North Lawrence intersection will be closed for months longer

Motorists drive south along N. 2nd Street Thursday. Work is delayed due to old concrete blocking further construction on the roadway.

Unexpected, underground discoveries are pushing back completion dates and adding to the cost of rebuilding the intersection of North Second and Locust streets in North Lawrence.

Mother Nature’s extended cold snap isn’t helping, either. A detour that was expected to be lifted more than six weeks ago now is scheduled to redirect traffic for 11 more.

“We’re discouraged by it, the same as the public,” said Mark Thiel, the city’s assistant director of public works. “Unfortunately, as with any project, there is the possibility of encountering unexpected site conditions, and we’ve had some out there. They’re just totally unavoidable circumstances.”

And immovable. Late last year, crews from project contractor R.D. Johnson unearthed a massive concrete drainage structure, likely built in the 1930s as part of the Union Pacific overpass, that engineers determined should not be relocated or removed.

That meant redesigning the work to rebuild the road itself, from Locust north to the overpass. The change will add about $150,000 to the overall $2.5 million project cost, with the money to come from the federal government through the American Recovery and Reinvestment Act.

Such stimulus money, of course, won’t buy back lost time. Two-way traffic will be expected to return March 26 to North Second Street, officials say, while all lanes should reopen by June 30, and the entire project should be finished by Aug. 26.

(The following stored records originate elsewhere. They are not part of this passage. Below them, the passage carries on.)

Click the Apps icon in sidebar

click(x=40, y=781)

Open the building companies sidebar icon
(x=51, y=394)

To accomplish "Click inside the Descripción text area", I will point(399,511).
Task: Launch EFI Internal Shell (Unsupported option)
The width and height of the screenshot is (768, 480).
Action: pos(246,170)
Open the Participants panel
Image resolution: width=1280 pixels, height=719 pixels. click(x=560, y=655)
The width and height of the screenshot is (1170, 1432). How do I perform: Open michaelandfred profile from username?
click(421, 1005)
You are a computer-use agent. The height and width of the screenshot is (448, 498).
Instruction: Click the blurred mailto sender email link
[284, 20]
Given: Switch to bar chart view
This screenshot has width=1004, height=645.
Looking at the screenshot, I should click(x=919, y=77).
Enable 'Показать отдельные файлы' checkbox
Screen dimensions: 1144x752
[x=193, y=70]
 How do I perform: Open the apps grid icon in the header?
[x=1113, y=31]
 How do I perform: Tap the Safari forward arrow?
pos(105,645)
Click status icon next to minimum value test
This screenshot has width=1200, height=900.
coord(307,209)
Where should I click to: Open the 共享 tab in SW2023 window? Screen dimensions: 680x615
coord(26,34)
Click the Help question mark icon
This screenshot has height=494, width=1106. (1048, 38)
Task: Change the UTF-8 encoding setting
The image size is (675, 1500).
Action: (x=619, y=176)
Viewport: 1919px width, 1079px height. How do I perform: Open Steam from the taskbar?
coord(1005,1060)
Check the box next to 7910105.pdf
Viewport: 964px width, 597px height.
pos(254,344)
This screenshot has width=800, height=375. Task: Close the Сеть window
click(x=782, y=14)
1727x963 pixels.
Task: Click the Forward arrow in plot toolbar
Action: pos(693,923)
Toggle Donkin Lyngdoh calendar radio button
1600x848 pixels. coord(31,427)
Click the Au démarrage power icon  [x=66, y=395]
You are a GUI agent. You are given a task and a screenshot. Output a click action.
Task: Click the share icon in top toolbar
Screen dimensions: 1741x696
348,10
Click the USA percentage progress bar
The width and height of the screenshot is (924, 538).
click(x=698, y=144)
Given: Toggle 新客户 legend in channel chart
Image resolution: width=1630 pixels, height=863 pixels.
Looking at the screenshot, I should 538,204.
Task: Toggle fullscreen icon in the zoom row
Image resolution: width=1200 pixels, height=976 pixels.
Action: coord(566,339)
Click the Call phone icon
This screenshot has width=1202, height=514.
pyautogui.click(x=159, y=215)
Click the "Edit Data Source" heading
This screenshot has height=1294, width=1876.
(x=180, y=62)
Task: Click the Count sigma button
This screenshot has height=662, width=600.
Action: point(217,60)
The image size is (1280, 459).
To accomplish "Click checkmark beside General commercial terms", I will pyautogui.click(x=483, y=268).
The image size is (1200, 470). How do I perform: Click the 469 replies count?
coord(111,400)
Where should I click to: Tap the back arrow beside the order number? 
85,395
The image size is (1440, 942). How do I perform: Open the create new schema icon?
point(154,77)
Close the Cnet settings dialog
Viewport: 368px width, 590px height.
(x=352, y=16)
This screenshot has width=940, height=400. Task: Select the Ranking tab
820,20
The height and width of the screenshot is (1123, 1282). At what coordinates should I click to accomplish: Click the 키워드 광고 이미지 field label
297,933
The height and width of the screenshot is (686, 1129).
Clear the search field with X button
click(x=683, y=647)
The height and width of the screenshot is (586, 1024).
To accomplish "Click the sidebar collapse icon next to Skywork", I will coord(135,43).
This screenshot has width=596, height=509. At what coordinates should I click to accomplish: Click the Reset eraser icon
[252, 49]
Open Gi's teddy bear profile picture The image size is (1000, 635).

“We absolutely want to make sure the project’s done right,” said Chuck Soules, the city’s director of public works. “We want to make sure that when we get this project done, it’s there for another 70 (or) 80 years.”

Ted Boyle, president of the North Lawrence Improvement Association, said neighborhood residents were looking forward to the project’s new turn lanes and improved drainage systems, in addition to a new waterline already installed underground.

But the detour that’s been in place since July 30 remains frustrating, especially because it originally was to be removed by Thanksgiving.

“You can either grin about it or you can cry about it,” said Boyle, who’s lived north of the Kansas River for more than 50 years. “It’s a lot more fun to grin about it and laugh about it.”